Update the data below by replacing every occurrence of "computer-use agent" with "screen-navigation agent", leaving everything else unchanged.

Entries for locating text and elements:
※ ※ ※
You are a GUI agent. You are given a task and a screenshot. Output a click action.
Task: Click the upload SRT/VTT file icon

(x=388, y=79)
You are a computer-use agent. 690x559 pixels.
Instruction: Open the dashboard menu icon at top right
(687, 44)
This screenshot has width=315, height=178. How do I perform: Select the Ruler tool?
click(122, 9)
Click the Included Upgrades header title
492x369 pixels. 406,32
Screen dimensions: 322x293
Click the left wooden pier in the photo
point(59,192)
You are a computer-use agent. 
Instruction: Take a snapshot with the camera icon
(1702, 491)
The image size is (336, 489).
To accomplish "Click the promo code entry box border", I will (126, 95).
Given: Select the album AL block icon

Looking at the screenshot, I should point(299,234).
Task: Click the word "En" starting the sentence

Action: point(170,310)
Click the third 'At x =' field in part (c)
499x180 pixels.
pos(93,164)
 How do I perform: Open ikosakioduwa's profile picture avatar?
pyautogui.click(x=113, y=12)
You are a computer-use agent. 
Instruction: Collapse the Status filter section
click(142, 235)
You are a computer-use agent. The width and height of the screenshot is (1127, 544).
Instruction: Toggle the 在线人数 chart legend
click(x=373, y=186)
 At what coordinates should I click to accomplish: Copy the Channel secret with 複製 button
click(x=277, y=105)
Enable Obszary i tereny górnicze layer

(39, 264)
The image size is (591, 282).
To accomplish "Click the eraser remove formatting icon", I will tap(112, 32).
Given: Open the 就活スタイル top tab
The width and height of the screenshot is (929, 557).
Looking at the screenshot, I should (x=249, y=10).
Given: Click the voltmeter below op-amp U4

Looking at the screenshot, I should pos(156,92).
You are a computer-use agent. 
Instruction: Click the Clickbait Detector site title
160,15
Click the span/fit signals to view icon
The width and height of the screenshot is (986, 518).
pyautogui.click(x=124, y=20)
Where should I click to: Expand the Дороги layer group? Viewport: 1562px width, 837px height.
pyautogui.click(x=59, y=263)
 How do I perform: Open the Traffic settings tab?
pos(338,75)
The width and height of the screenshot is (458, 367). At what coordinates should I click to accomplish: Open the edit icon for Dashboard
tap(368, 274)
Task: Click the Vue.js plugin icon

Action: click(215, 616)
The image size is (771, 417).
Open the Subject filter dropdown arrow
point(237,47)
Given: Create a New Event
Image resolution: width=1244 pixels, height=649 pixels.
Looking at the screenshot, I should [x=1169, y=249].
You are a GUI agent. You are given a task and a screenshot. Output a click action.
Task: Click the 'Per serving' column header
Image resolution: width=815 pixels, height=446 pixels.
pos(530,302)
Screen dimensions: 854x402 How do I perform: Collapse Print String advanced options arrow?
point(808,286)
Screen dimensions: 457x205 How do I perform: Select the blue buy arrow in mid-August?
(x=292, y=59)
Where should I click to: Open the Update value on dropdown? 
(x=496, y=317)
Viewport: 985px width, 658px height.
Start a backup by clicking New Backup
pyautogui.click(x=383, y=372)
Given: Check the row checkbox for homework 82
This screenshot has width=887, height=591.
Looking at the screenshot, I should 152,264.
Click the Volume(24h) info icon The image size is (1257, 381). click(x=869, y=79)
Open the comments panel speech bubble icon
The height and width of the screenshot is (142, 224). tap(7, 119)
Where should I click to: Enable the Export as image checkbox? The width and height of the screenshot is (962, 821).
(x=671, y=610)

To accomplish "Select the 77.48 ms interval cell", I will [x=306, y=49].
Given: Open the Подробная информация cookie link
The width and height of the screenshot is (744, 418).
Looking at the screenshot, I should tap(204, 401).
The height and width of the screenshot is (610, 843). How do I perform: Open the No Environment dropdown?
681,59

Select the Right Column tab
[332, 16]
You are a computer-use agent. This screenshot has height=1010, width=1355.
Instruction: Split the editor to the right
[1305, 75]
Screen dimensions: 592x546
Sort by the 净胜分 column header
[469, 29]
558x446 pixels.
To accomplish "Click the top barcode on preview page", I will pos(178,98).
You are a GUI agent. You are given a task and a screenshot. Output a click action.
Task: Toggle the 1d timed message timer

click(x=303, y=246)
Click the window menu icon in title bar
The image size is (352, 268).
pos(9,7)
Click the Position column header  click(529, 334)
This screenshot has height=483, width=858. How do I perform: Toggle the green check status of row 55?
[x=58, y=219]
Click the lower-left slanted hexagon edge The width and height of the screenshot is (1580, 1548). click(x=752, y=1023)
※ ※ ※
Completed exercise:
You are a GUI agent. You are given a task and a screenshot. Output a click action.
Task: Click the upload SRT/VTT file icon

(x=388, y=79)
You are a screen-navigation agent. 690x559 pixels.
Instruction: Open the dashboard menu icon at top right
(687, 44)
This screenshot has width=315, height=178. How do I perform: Select the Ruler tool?
click(122, 9)
Click the Included Upgrades header title
492x369 pixels. 406,32
Screen dimensions: 322x293
Click the left wooden pier in the photo
point(59,192)
You are a screen-navigation agent. 
Instruction: Take a snapshot with the camera icon
(1702, 491)
The image size is (336, 489).
To accomplish "Click the promo code entry box border", I will (126, 95).
Given: Select the album AL block icon

Looking at the screenshot, I should point(299,234).
Task: Click the word "En" starting the sentence

Action: point(170,310)
Click the third 'At x =' field in part (c)
499x180 pixels.
pos(93,164)
 How do I perform: Open ikosakioduwa's profile picture avatar?
pyautogui.click(x=113, y=12)
You are a screen-navigation agent. 
Instruction: Collapse the Status filter section
click(142, 235)
You are a screen-navigation agent. The width and height of the screenshot is (1127, 544).
Instruction: Toggle the 在线人数 chart legend
click(x=373, y=186)
 At what coordinates should I click to accomplish: Copy the Channel secret with 複製 button
click(x=277, y=105)
Enable Obszary i tereny górnicze layer

(39, 264)
The image size is (591, 282).
To accomplish "Click the eraser remove formatting icon", I will tap(112, 32).
Given: Open the 就活スタイル top tab
The width and height of the screenshot is (929, 557).
Looking at the screenshot, I should (x=249, y=10).
Given: Click the voltmeter below op-amp U4

Looking at the screenshot, I should pos(156,92).
You are a screen-navigation agent. 
Instruction: Click the Clickbait Detector site title
160,15
Click the span/fit signals to view icon
The width and height of the screenshot is (986, 518).
pyautogui.click(x=124, y=20)
Where should I click to: Expand the Дороги layer group? Viewport: 1562px width, 837px height.
pyautogui.click(x=59, y=263)
 How do I perform: Open the Traffic settings tab?
pos(338,75)
The width and height of the screenshot is (458, 367). At what coordinates should I click to accomplish: Open the edit icon for Dashboard
tap(368, 274)
Task: Click the Vue.js plugin icon

Action: click(215, 616)
The image size is (771, 417).
Open the Subject filter dropdown arrow
point(237,47)
Given: Create a New Event
Image resolution: width=1244 pixels, height=649 pixels.
Looking at the screenshot, I should [x=1169, y=249].
You are a GUI agent. You are given a task and a screenshot. Output a click action.
Task: Click the 'Per serving' column header
Image resolution: width=815 pixels, height=446 pixels.
pos(530,302)
Screen dimensions: 854x402 How do I perform: Collapse Print String advanced options arrow?
point(808,286)
Screen dimensions: 457x205 How do I perform: Select the blue buy arrow in mid-August?
(x=292, y=59)
Where should I click to: Open the Update value on dropdown? 
(x=496, y=317)
Viewport: 985px width, 658px height.
Start a backup by clicking New Backup
pyautogui.click(x=383, y=372)
Given: Check the row checkbox for homework 82
This screenshot has width=887, height=591.
Looking at the screenshot, I should 152,264.
Click the Volume(24h) info icon The image size is (1257, 381). click(x=869, y=79)
Open the comments panel speech bubble icon
The height and width of the screenshot is (142, 224). tap(7, 119)
Where should I click to: Enable the Export as image checkbox? The width and height of the screenshot is (962, 821).
(x=671, y=610)

To accomplish "Select the 77.48 ms interval cell", I will [x=306, y=49].
Given: Open the Подробная информация cookie link
The width and height of the screenshot is (744, 418).
Looking at the screenshot, I should tap(204, 401).
The height and width of the screenshot is (610, 843). How do I perform: Open the No Environment dropdown?
681,59

Select the Right Column tab
[332, 16]
You are a screen-navigation agent. This screenshot has height=1010, width=1355.
Instruction: Split the editor to the right
[1305, 75]
Screen dimensions: 592x546
Sort by the 净胜分 column header
[469, 29]
558x446 pixels.
To accomplish "Click the top barcode on preview page", I will pos(178,98).
You are a GUI agent. You are given a task and a screenshot. Output a click action.
Task: Toggle the 1d timed message timer

click(x=303, y=246)
Click the window menu icon in title bar
The image size is (352, 268).
pos(9,7)
Click the Position column header  click(529, 334)
This screenshot has height=483, width=858. How do I perform: Toggle the green check status of row 55?
[x=58, y=219]
Click the lower-left slanted hexagon edge The width and height of the screenshot is (1580, 1548). click(x=752, y=1023)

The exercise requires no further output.